Si vous enlevez aux Africains leur façon d’exulter, vous tuez leur foi : confiée par un prêtre béninois, cette phrase exprime une conviction : la foi, en Afrique, s’incarne volontiers dans le chant, la danse, les applaudissements , la ferveur communautaire extravertie… Retrancher ces signes reviendrait selon ce prêtre à appauvrir la manière dont un peuple prie. Mais une autre conviction mérite d’être rappelée avec la même clarté : la liturgie sacrée n’est pas l’expression d’une culture qui s’impose aux autres, ni l’héritage d’un pouvoir politique passé. Elle est un don reçu de l’Église, un bien commun qui nous précède, quelle que soit l’origine du pays où l’on célèbre.
Réduire la liturgie à un marqueur culturel ,ou la rejeter en la soupçonnant de « colonialisme », fait perdre de vue l’essentiel : la messe est l’action du Christ et de son Église. Elle ne naît pas d’une majorité locale ni d’un moment historique ; elle se reçoit dans l’obéissance de la foi. Entrer dans ce don, c’est poser un acte de liberté intérieure : une soumission d’amour, humble et confiante, par laquelle le croyant consent à être façonné par la prière de l’Église.

● Objectifs:
1. Modifiez les lignes fournies en remplaçant « sidebar » par « navigation panel » et en laissant tout le reste intact. Commencez à la première ligne et arrêtez-vous après celle qui contient « Action: pyautogui.click(x=87, y=243) », puis recopiez-les sans les images.
2. Rédigez la suite du texte sur la liturgie à partir de sa dernière phrase.
Le texte et les lignes proviennent de sources distinctes.

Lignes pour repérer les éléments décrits
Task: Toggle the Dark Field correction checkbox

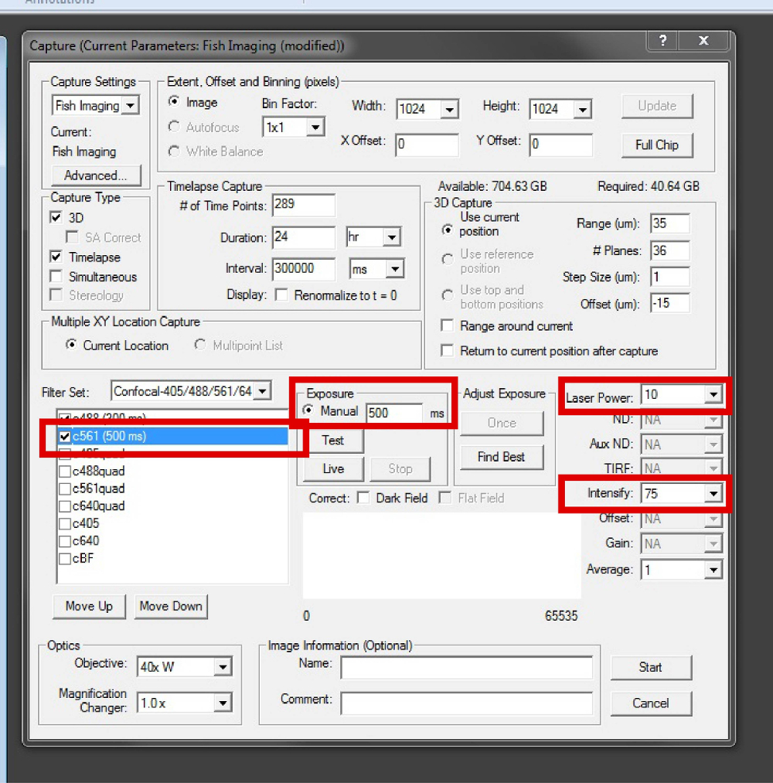Action: pos(363,499)
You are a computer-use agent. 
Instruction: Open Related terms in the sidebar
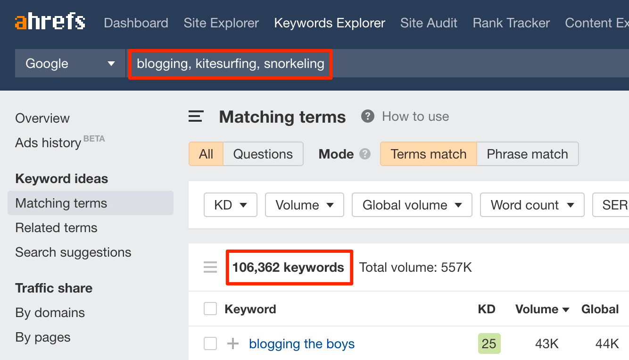[56, 228]
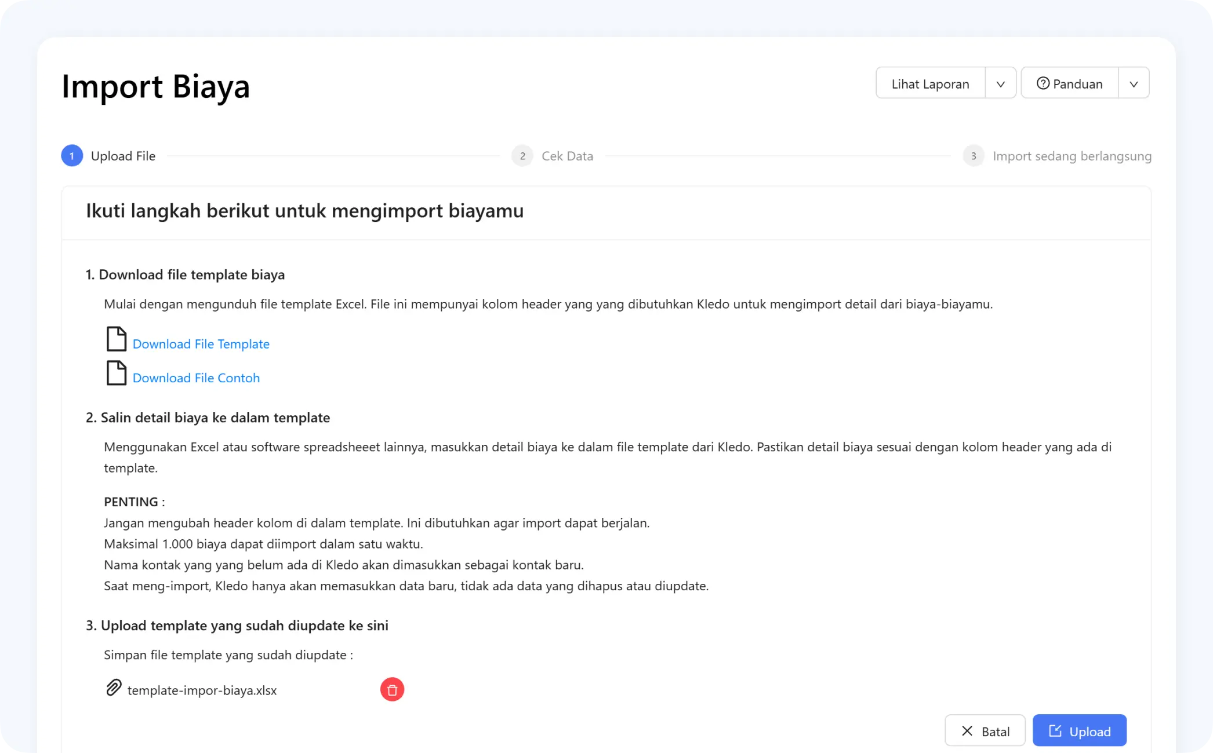Click the Panduan text label

tap(1077, 84)
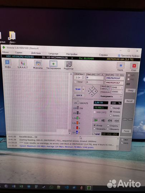Open the S.M.A.R.T attributes view

[23, 64]
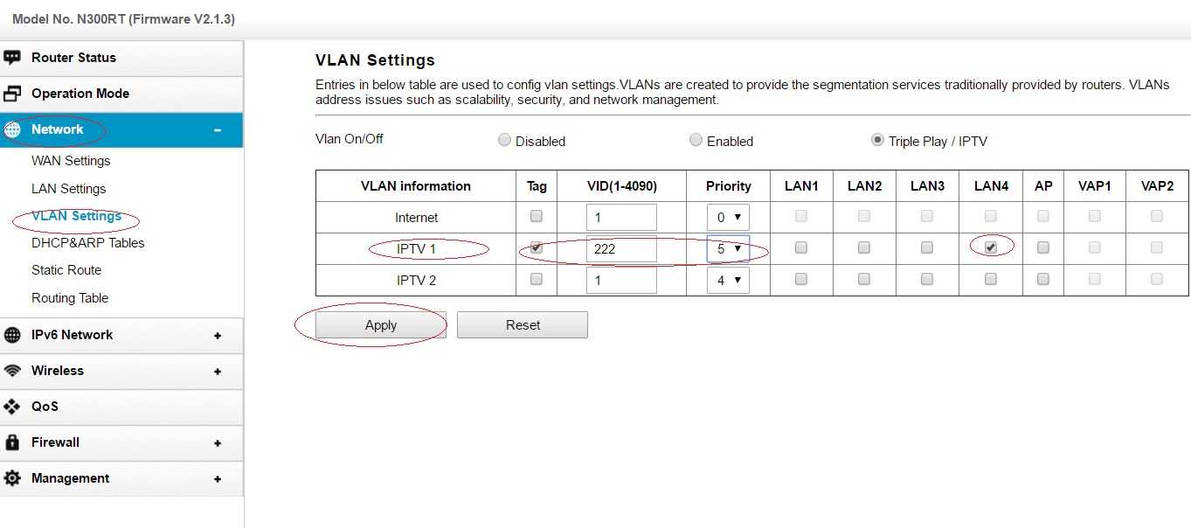Viewport: 1191px width, 529px height.
Task: Open DHCP&ARP Tables submenu item
Action: pyautogui.click(x=87, y=243)
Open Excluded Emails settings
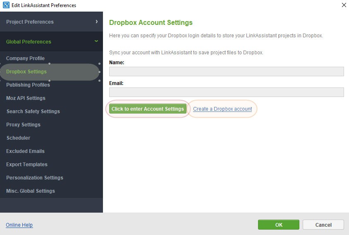The height and width of the screenshot is (235, 349). (25, 151)
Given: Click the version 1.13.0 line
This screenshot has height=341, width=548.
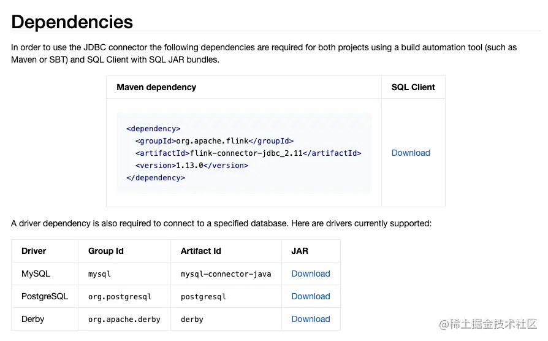Looking at the screenshot, I should pyautogui.click(x=192, y=166).
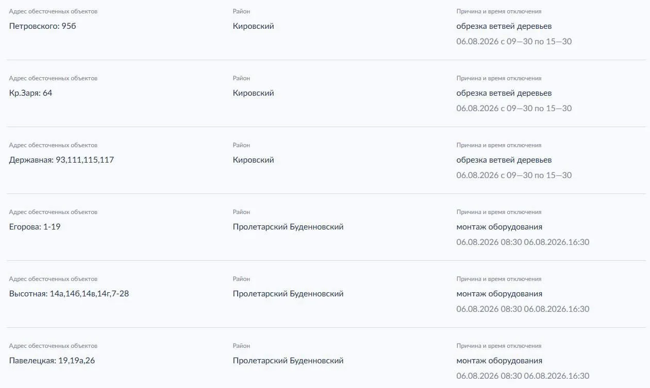The height and width of the screenshot is (388, 650).
Task: Click монтаж оборудования reason for Павелецкая
Action: pyautogui.click(x=499, y=361)
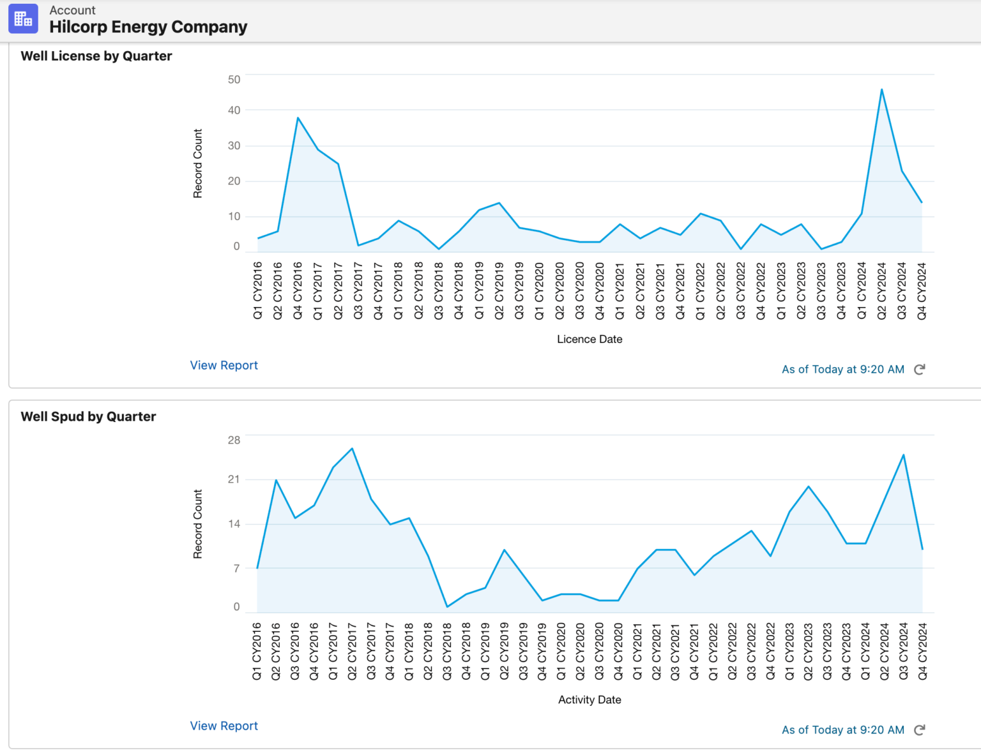
Task: Click the lower As of Today timestamp link
Action: click(x=842, y=730)
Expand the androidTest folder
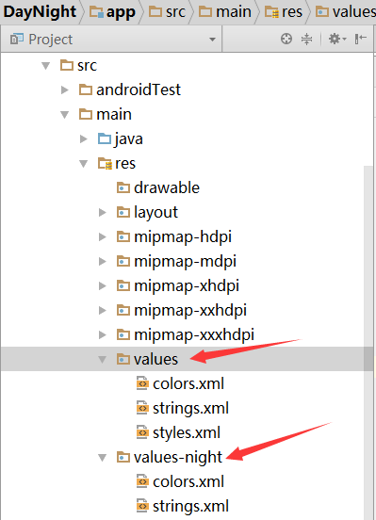This screenshot has width=376, height=520. click(x=65, y=89)
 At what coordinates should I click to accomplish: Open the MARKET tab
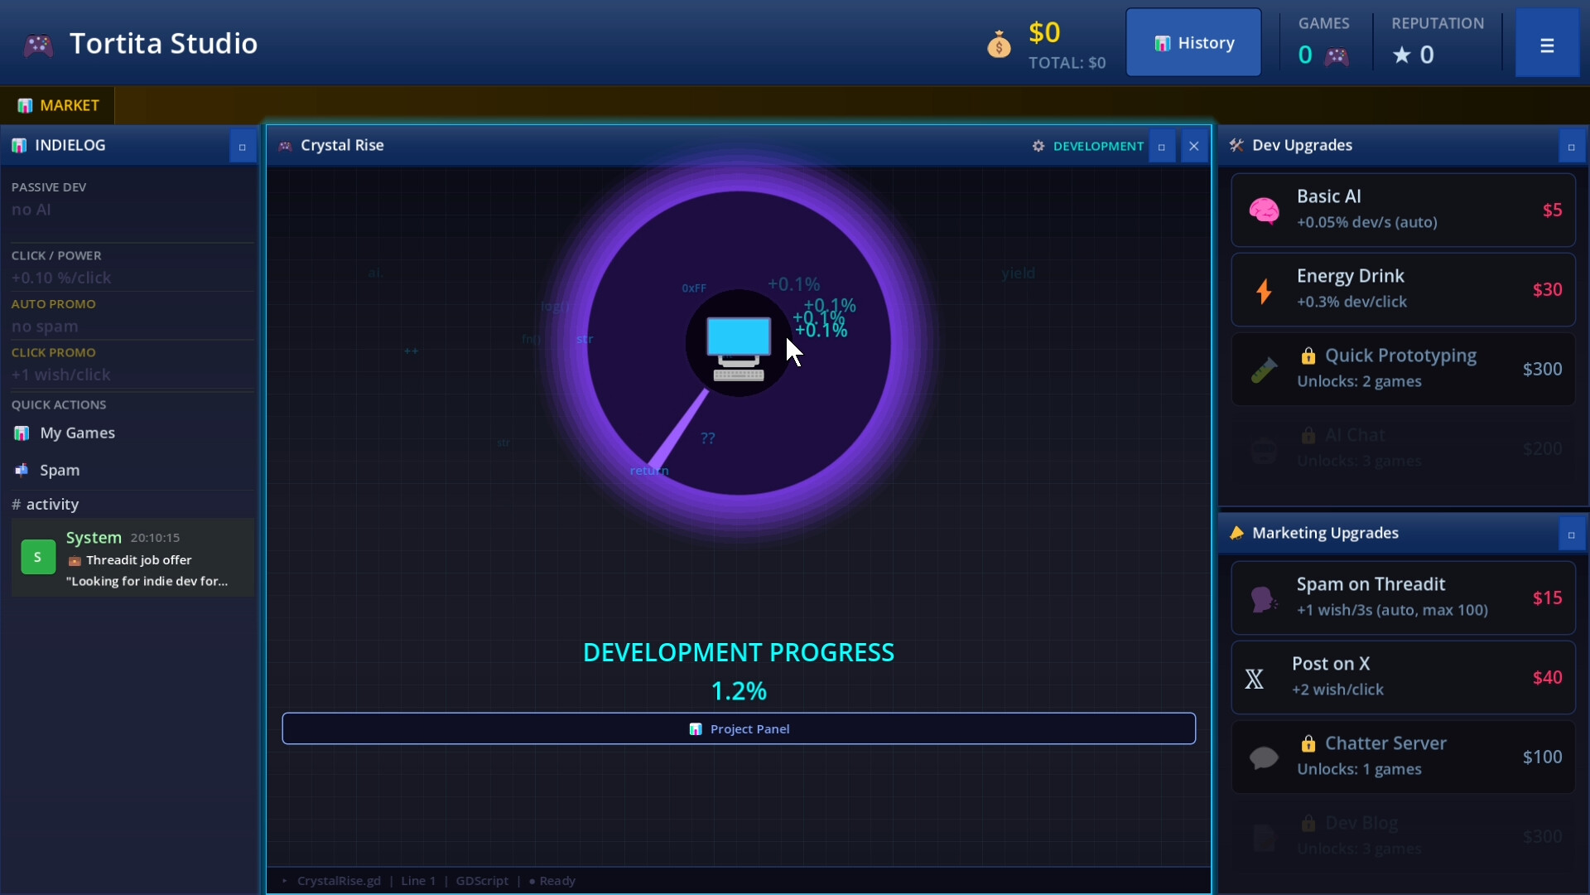[x=58, y=105]
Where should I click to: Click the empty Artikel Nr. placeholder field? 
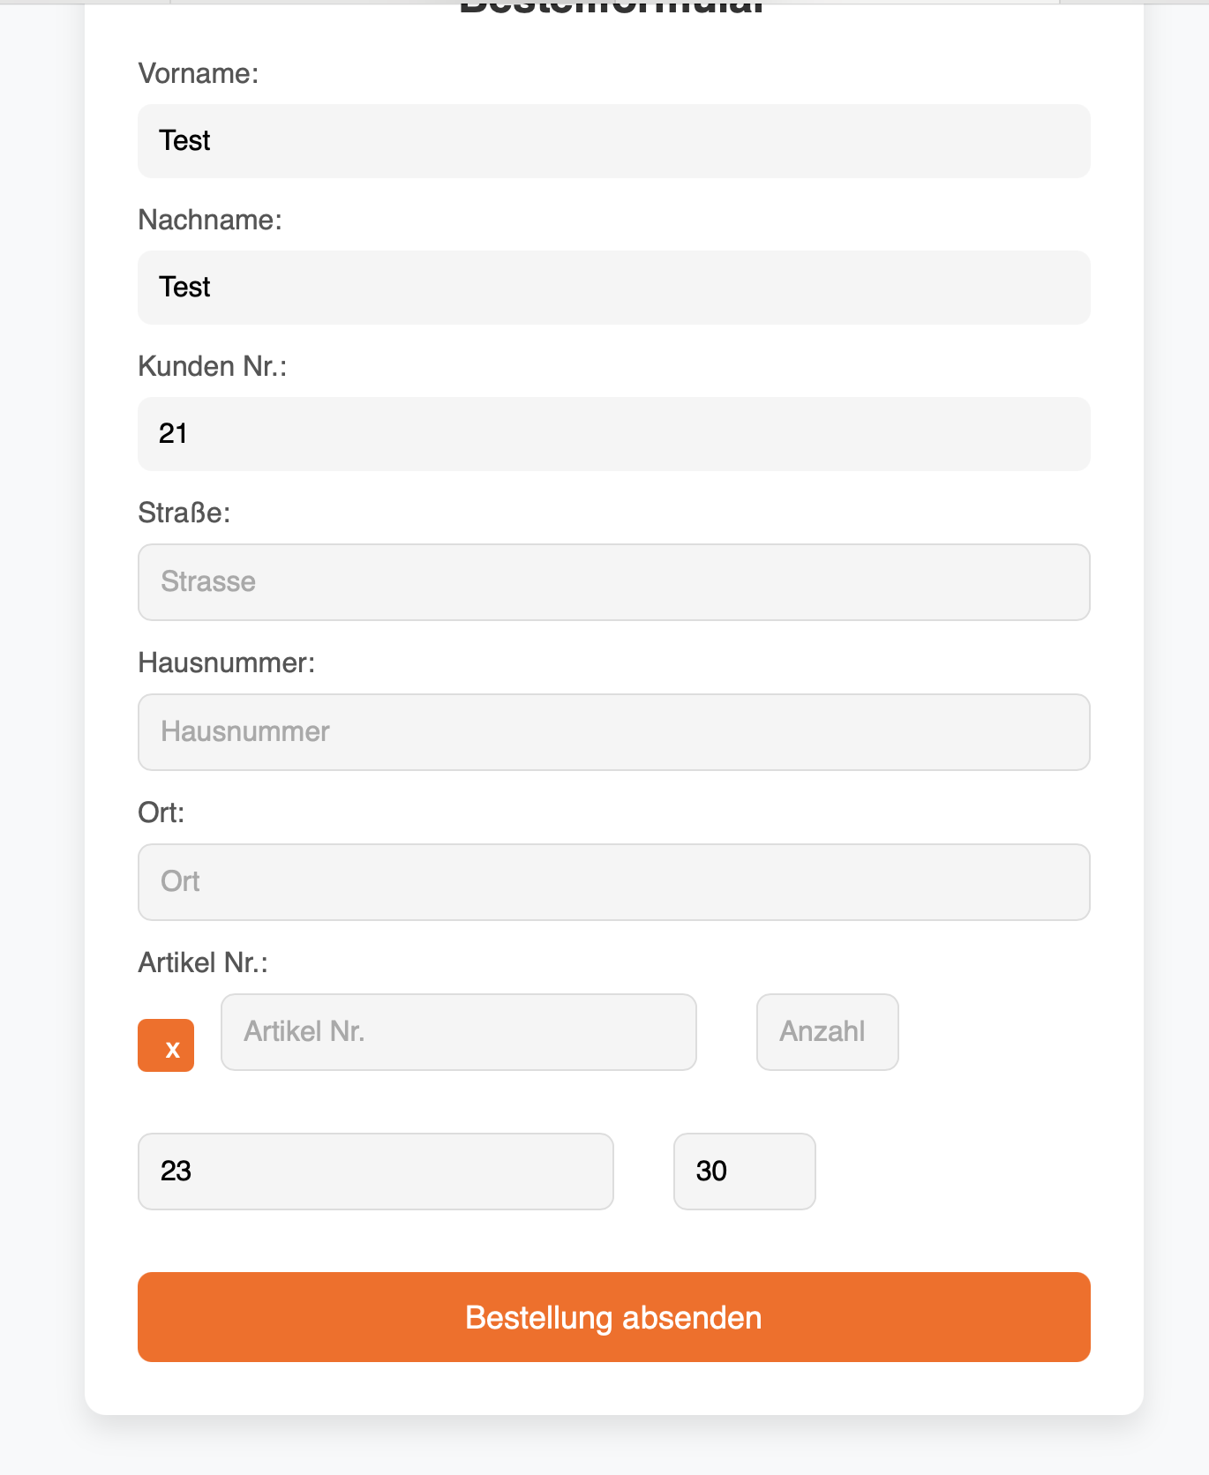458,1032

● Résultats par consigne:
1.
Task: Toggle the Dark Field correction checkbox

Action: pos(363,499)
You are a computer-use agent. 
Instruction: Open Related terms in the navigation panel
[56, 228]
Click the Panduan text label

tap(1077, 84)
Open the S.M.A.R.T attributes view

[23, 64]
Viewport: 1191px width, 529px height.
Task: Open DHCP&ARP Tables submenu item
Action: pyautogui.click(x=87, y=243)

2.
Cette soumission n’est pas une abdication culturelle ; elle est la première charité envers Jésus-Christ présent et agissant dans ses sacrements.
Dans ce cadre, la distinction entre acculturation et inculturation devient décisive. L’acculturation survient quand la culture modèle le culte au point d’en altérer la logique, en remplaçant les prières, les gestes et le silence par des formes qui privilégient l’émotion immédiate. L’inculturation, elle, suppose de laisser l’Évangile assumer et élever ce que la culture porte de juste, pour l’insérer dans la structure reçue du rite romain. La question n’est pas : « Comment exprimer tout ce que nous aimons ? », mais : « Comment notre culture peut-elle servir ce que l’Église célèbre ? »
La messe n’est pas un folklore religieux. Elle ne relève ni du théâtre sacré, ni du besoin collectif de ritualiser les saisons ou d’évoquer des puissances invisibles.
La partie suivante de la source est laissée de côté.